I meet The Writer on a dating app. He texts me before our first date that he is nervous, I find this extremely attractive. We meet at a bar that is too loud and too expensive. The date goes well, I think. He reveals to me that he smokes, that I can trust him to understand my grief because he’s been touched by it too, and that he’s also had a hard year. We walk two miles back to my apartment and he asks first before he kisses me on my couch. Later, in my bed, I stare up at the ceiling while he’s on top of me and I think about patience. This will end soon. Perhaps all of it. When he finishes he asks me how I handle conflict. I’m not sure where this comes from but I find it strange, too goading. He tells me about a book called, ‘Conflict is Not Abuse’. I have an unread copy on my shelf. I start to wish this stranger would leave my apartment but I let him stay the night thinking that I’ll feel less odd about it in the morning. He murmurs and coos like a baby does in his sleep. I like the way his stomach feels pressing into my back. His sweat smells acrid and it lingers on my sheets and on my skin when he leaves.
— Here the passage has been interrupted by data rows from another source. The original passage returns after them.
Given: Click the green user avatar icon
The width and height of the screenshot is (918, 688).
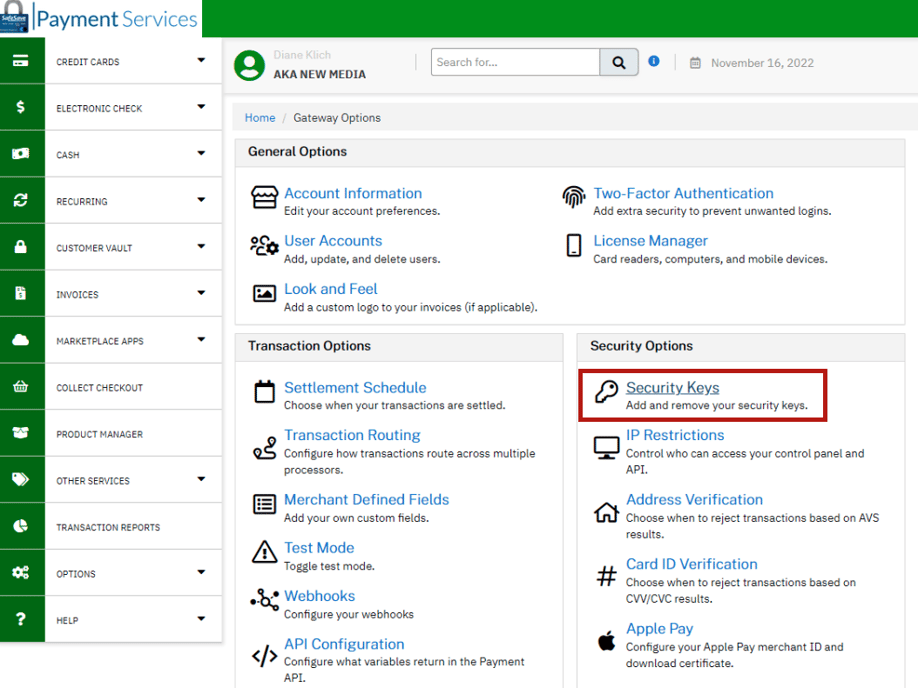Looking at the screenshot, I should [x=249, y=65].
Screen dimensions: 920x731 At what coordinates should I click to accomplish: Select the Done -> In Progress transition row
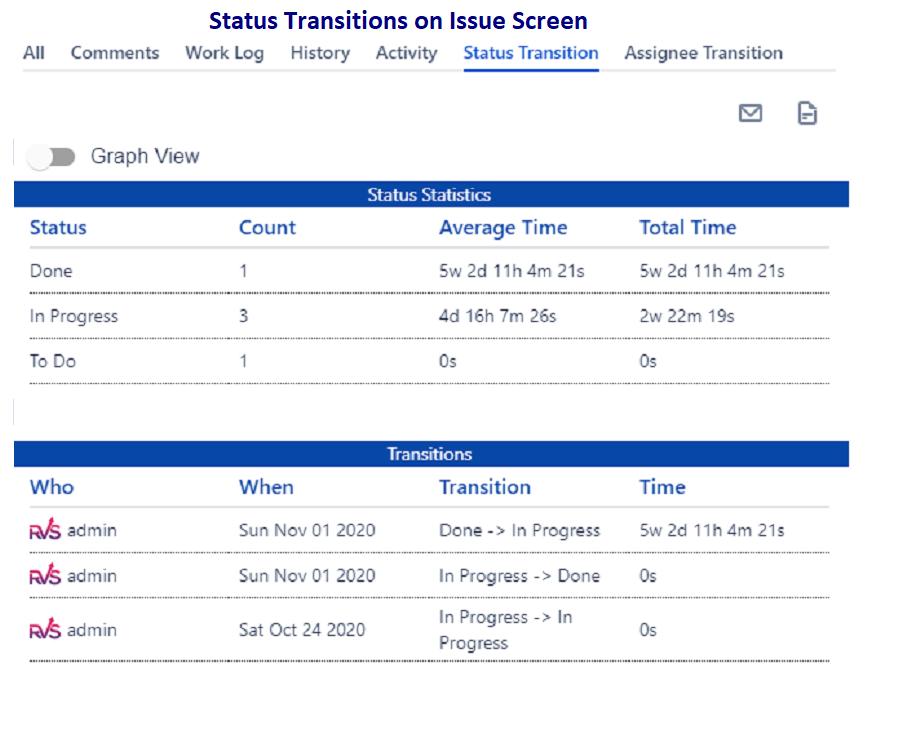[430, 530]
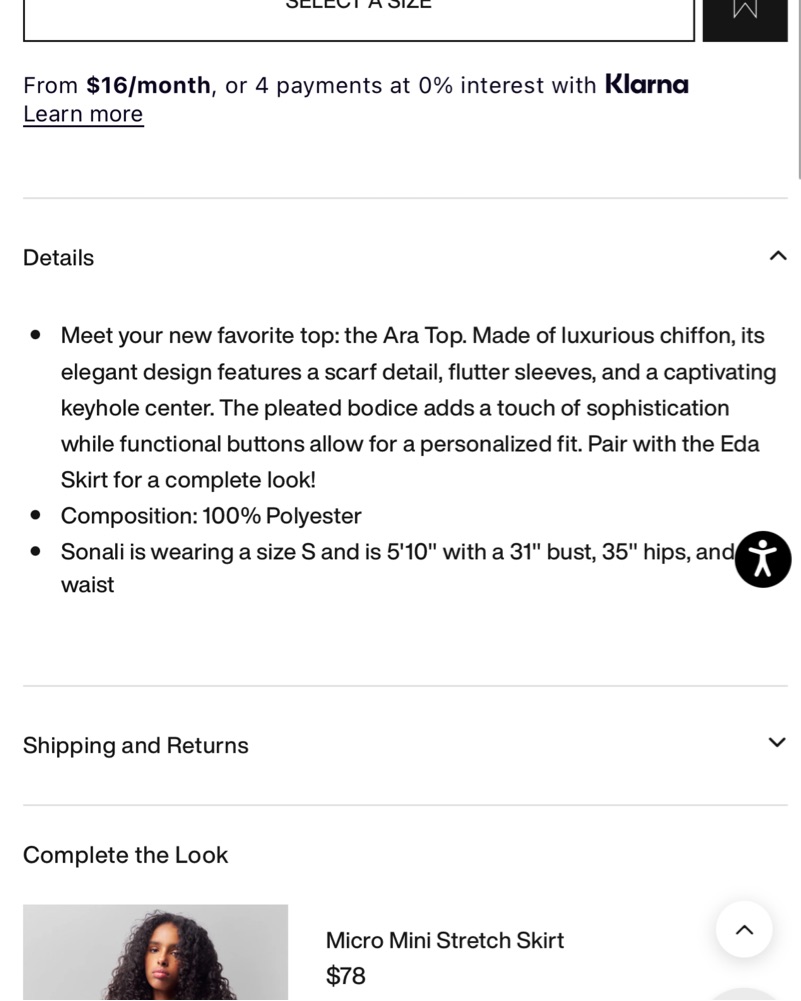The width and height of the screenshot is (801, 1001).
Task: Click the Klarna logo
Action: tap(647, 85)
On our second date, he asks me if I’m missing anyone right now. I answer, “My dad, my best friend who I’m not speaking to right now”. I ask him back and he says, “My Ex”. He takes me back to his apartment to meet his fat cat and he reads to me a quote from a Rachel Cusk novel. It’s something that I had said in so many words earlier, that to love you have to stay curious about yourself, interested in yourself, constantly in a relationship with yourself, or it won’t be good. He kisses me and it is good. I am already curious about myself, endlessly so; I’m still clutching my water glass as I wrap my arm around his shoulders. He pulls back to tell me that he’s wanted to kiss me all night. I tell him, “Me too”. “I’m not very good at making the first move”. “Me neither”, I say before our lips meet again. He pulls away suddenly and tells me that he needs to take a break. He goes out to smoke and I’m left staring at his bookshelves wondering what I should be feeling. I feel nervous like the air has been sucked out of the room. I look at the titles lining his walls and I feel intimidated by how well-read he is. How little I probably know in comparison. He comes back in and stands above me, his eye contact and his stance feel oppressive. He tells me that he hasn't dated anyone in a long time, that he’s afraid of being in a relationship again, that he doesn't want to move too fast, and that he’s going on dates with other people. I tell him I don’t mind, we don’t know each other that well yet. I find myself in his bed, reaching above me to hold onto the rails in the headboard. The sex is too sweaty and feels too intimate for not knowing him very well yet. He walks me down to my car afterward and I ask when I can see him again. ‘Thursday’, he says. ‘I’ll make you dinner’, I say.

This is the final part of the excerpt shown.